═══ Exercise material ═══

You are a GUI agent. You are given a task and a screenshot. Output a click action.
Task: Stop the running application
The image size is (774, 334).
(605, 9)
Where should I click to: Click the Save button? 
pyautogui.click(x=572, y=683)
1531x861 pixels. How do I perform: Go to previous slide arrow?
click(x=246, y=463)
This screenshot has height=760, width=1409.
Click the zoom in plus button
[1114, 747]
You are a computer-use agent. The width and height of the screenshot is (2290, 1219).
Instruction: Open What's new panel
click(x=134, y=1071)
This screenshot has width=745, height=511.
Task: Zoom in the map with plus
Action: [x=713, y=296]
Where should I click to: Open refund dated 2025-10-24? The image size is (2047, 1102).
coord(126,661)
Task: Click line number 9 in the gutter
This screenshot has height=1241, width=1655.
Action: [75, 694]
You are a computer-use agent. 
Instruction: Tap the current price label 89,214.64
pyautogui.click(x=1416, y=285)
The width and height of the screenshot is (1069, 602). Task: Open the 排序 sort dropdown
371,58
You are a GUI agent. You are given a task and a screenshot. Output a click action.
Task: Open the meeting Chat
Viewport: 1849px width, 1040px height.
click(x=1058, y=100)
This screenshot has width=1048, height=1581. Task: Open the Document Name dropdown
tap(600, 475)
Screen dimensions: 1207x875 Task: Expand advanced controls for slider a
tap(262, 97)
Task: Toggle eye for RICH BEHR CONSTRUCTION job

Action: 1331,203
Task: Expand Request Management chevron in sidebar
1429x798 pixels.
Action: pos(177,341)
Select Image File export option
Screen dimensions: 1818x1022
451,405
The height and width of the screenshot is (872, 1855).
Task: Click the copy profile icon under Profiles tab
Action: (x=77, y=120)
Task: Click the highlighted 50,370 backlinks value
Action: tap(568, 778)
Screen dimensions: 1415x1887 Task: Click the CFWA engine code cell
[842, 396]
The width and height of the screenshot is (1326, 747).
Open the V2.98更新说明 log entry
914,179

═══

The task: From the line that holds "This screenshot has height=760, width=1409." to the last line of the records above, print each line exactly. Add nothing else.

Your solution:
This screenshot has height=760, width=1409.
Click the zoom in plus button
[1114, 747]
You are a computer-use agent. The width and height of the screenshot is (2290, 1219).
Instruction: Open What's new panel
click(x=134, y=1071)
This screenshot has width=745, height=511.
Task: Zoom in the map with plus
Action: [x=713, y=296]
Where should I click to: Open refund dated 2025-10-24? The image size is (2047, 1102).
coord(126,661)
Task: Click line number 9 in the gutter
This screenshot has height=1241, width=1655.
Action: [75, 694]
You are a computer-use agent. 
Instruction: Tap the current price label 89,214.64
pyautogui.click(x=1416, y=285)
The width and height of the screenshot is (1069, 602). Task: Open the 排序 sort dropdown
371,58
You are a GUI agent. You are given a task and a screenshot. Output a click action.
Task: Open the meeting Chat
Viewport: 1849px width, 1040px height.
click(x=1058, y=100)
This screenshot has width=1048, height=1581. Task: Open the Document Name dropdown
tap(600, 475)
Screen dimensions: 1207x875 Task: Expand advanced controls for slider a
tap(262, 97)
Task: Toggle eye for RICH BEHR CONSTRUCTION job

Action: 1331,203
Task: Expand Request Management chevron in sidebar
1429x798 pixels.
Action: pos(177,341)
Select Image File export option
Screen dimensions: 1818x1022
451,405
The height and width of the screenshot is (872, 1855).
Task: Click the copy profile icon under Profiles tab
Action: (x=77, y=120)
Task: Click the highlighted 50,370 backlinks value
Action: tap(568, 778)
Screen dimensions: 1415x1887 Task: Click the CFWA engine code cell
[842, 396]
The width and height of the screenshot is (1326, 747).
Open the V2.98更新说明 log entry
914,179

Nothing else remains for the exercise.